Saturday, June 4, 2016

Noble brother

This is the second time in an hour that I saw a brother refer to his brother as noble. It struck me as incredibly odd the first time, then two. It sounds almost biblical but no biblical text springs to mind. Do you call your brother noble? Where does that adjective even come from? This is just a tiny bit too weird. Does anyone call their brother noble?


When you do view the conversation it turns out to be them complaining about millennials being unfit for service.

My noble brother. 

That still gets me. My older brother has always been sort of like Jesus to me except a lot less perfect. He showed me the world. We moved quite a lot when very young so that turned out to be world after world after world. The year and a half gap makes a big difference in abilities. He was saddled with me dragging along. That's a fair description of the pattern until teens. 

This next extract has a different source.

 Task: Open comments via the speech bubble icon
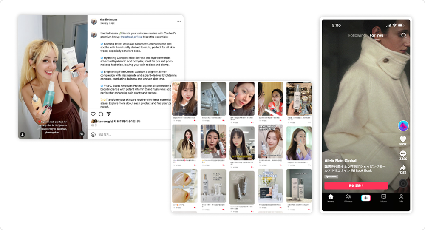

Barry asked me specifically, after I told him what I told you, that the truck was inspected, if I recalled a specifically good time in the truck with Dad that I could relate, and that was easy enough, the time I was driving and cursed a guy with "douchebag" and Dad laughed all the rest of the way home. He was howling in the truck. He thought that was the funniest epithet he ever heard. He thought he heard them all. That's what was so funny to him, his goofy kid coming up with a new ridiculous swear after all those years around harsh people.

So that inspection was last month and this is how long Barry takes to get around. 

This is c/p 
I have to tell you, if I haven't already, that I thought you did one of the noblest things when you waited until after Thanksgiving to tell us Dad had passed.  I couldn't help from thinking of that every year when they would advertise some store on TV having "Black Friday".   And then Jim's 2nd son, was born the day after Thanksgiving and it made it all right again.  The world had come full circle.  One of our family passes and another is born.  I should only hope to pass on the day after Thanksgiving so one of my grandkids could be born on the same day.  Somehow, it signifies the family living on. 
What an odd thing to hope for. He hopes for the same spiritually affirming synchronicity.

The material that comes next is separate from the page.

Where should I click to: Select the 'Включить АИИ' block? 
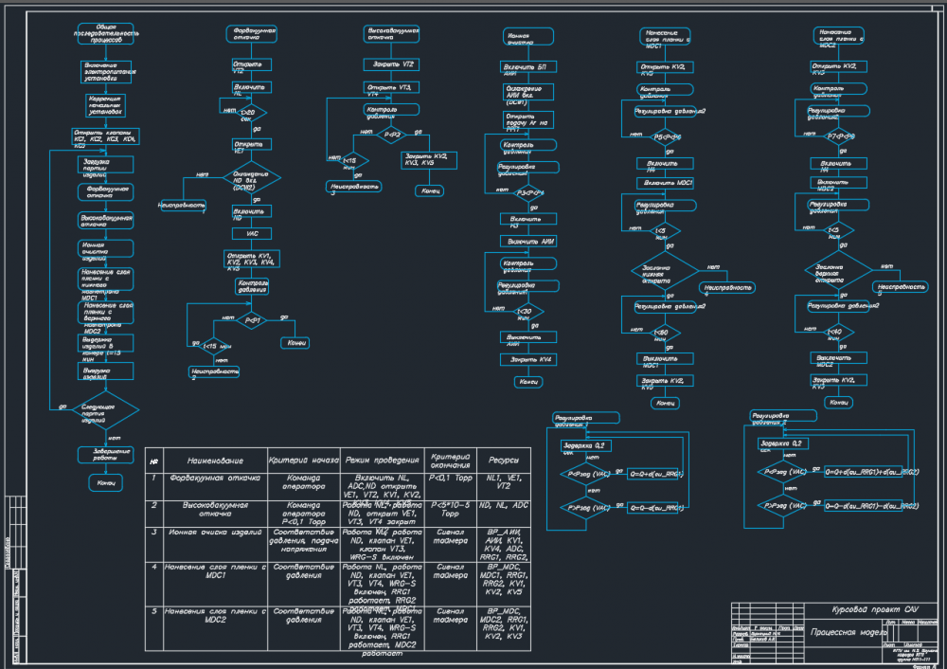(x=528, y=241)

I couldn't bear to call them all at the end of the day and cast a pall over everybody's Thanksgiving holiday thereafter wherever that would be. It could all wait a few hours. Let them sleep that night in peace. 

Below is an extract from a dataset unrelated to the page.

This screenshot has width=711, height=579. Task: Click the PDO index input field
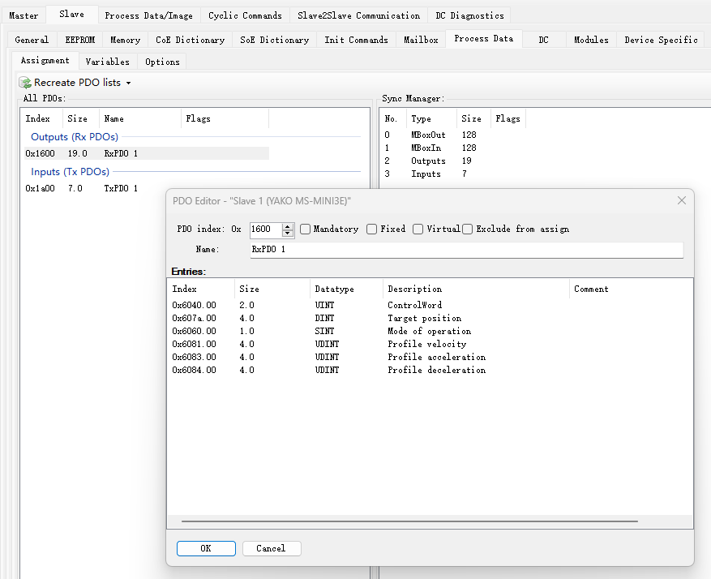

The word noble got me. It is an uncommon adjective. It strikes me as uncommon for a brother's description. I like it. I love it. But it is very odd. And seeing this regard expressed twice in an hour. It's not a word that springs to mind. Do you call your brother noble? 



9 comments:

ricpic said...

Some parents name their kid Noble. Imagine dragging that moniker behind you. "Hey Noble, stop picking your nose." "We can't invite you to the gang-bang, Noble, because yaknow....."

Synova said...

I don't call my brother noble, though I suppose he's as close to it as anyone. But when my son was born I thought in terms of "noble". That this was something that parents should try to raise their sons to be. I remember it very clearly.

The postpartum hormones eventually wore off and I didn't think about it much anymore.

The meaning, in my mind, was something like chivalrous but simpler... a sense of selflessness in his relationship to others.

edutcher said...

Schlichter is a little other the top, not my dish of Lapsang Soochong, but, if his brother is putting it on the line...

Synova said...

I don't call my brother noble, though I suppose he's as close to it as anyone. But when my son was born I thought in terms of "noble". That this was something that parents should try to raise their sons to be. I remember it very clearly.

Back before we let the lunatics run things, people often named their kids, especially daughters (Patience, Prudence, Faith, Hope, Charity) for the virtues. Not so much sons - Courage, Fidelity, etc., just don't sing.

Although there is a character in "Captain Blood" - Honesty Nuttall (I know...)

ndspinelli said...

Shoot for noble but be pleased if you reach honorable. Being honorable nowadays puts you on the endangered species list.

ndspinelli said...

Chip seems stuck on 'n' today.

Chip Ahoy said...

Ed, that was Schlichter retweeting somebody else.

Schlichter is always on about his own nobility compared with everyone else.

I never heard my brother use that word. And not having the heart to call did not feel all that noble.

The Dude said...

Have you ever met my brother?

ndspinelli said...

Didn't I meet him @ Leavenworth?

The Dude said...

Without further comment.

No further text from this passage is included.